Let's assume that we have successfully trained an appropriate neural network and deployed it in production. Does that mean we no longer need to worry about the ML module in our company? Far from it; this is just the beginning! The situation is similar to operating a production line in a factory—setting up a new line is likely a fantastic investment, but it requires constant monitoring and maintenance to perform its task for a long time. Sometimes, a component may need replacement, or bearings may need lubrication to maintain the system's durability. At other times, a new component may need to be added as business needs change. With ML models, it's a similar story. From the moment of deployment, you can certainly expect some time of satisfactory performance. However, it will depend greatly on changes in the operating environment. Let's look at an example: we have a network that recognizes defective products based on camera images. The initial accuracy of the model is around 98% (meaning that about 98% of the products will be correctly classified). However, at some point, there is a need to replace the lighting in the production hall, and suddenly the accuracy drops to 65%! Such situations need to be addressed by involving artificial intelligence in business processes.

The solution to this problem is relatively simple: retrain the model with a new set of fresh data (in this case, images collected after the lighting change). However, collecting and annotating this data, repeating the training procedure, and deploying the model in an improved version are still required.
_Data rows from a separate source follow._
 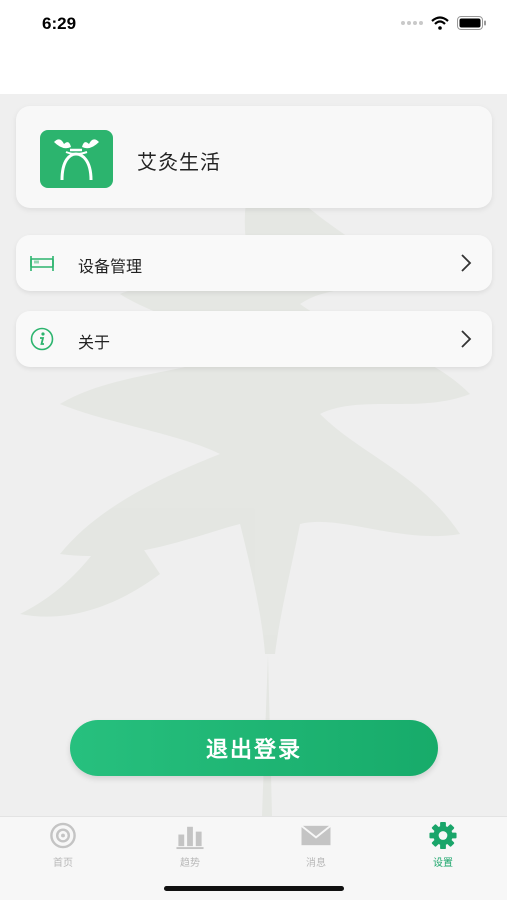 I want to click on tab-messages-label: 消息, so click(x=316, y=864).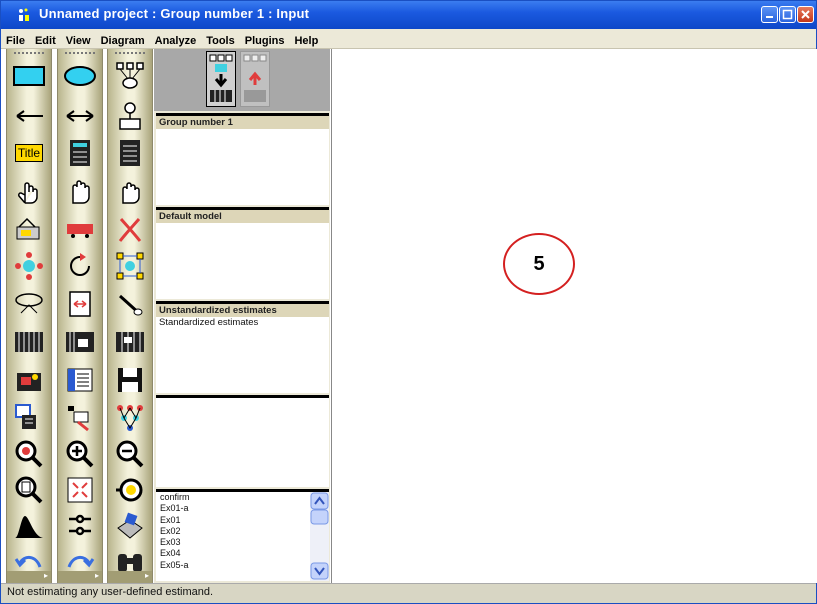 Image resolution: width=817 pixels, height=604 pixels. I want to click on minimize-button, so click(770, 14).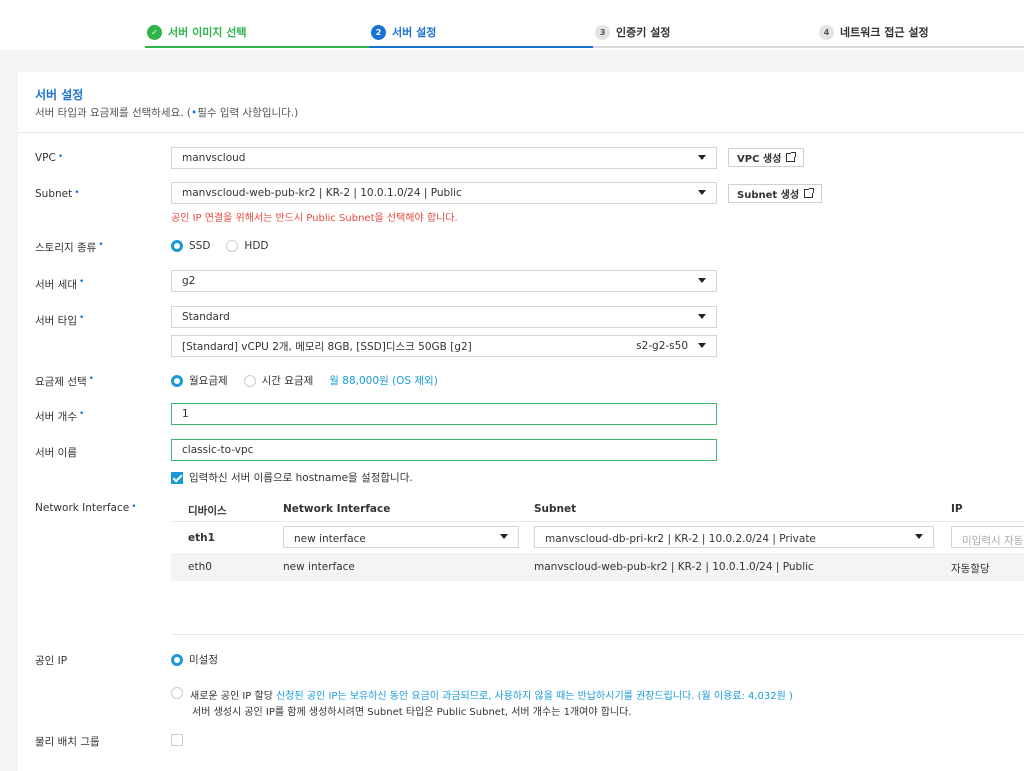 The width and height of the screenshot is (1024, 771). I want to click on step-label: 인증키 설정, so click(644, 32).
Fig. 3: Diagram illustrating the operational cycle of a model in a production environment. Source: ML course 2023, Natalia Potrykus

 

Some companies that specialize in machine learning development are aware of the issues faced by corporations and offer systems along with adapted models for monitoring their performance and detecting differences in incoming data. They may even support the retraining process in case of concept drift, which is precisely changes in the input samples being processed.

 

As we can see, while business process automation is becoming increasingly popular (and usually highly profitable), it must be carried out thoughtfully and consciously. However, with a well-executed process of implementing ML solutions into a company's operations, incredible benefits can be expected—both in terms of efficiency and finances. Therefore, it's worth expanding your knowledge in this area.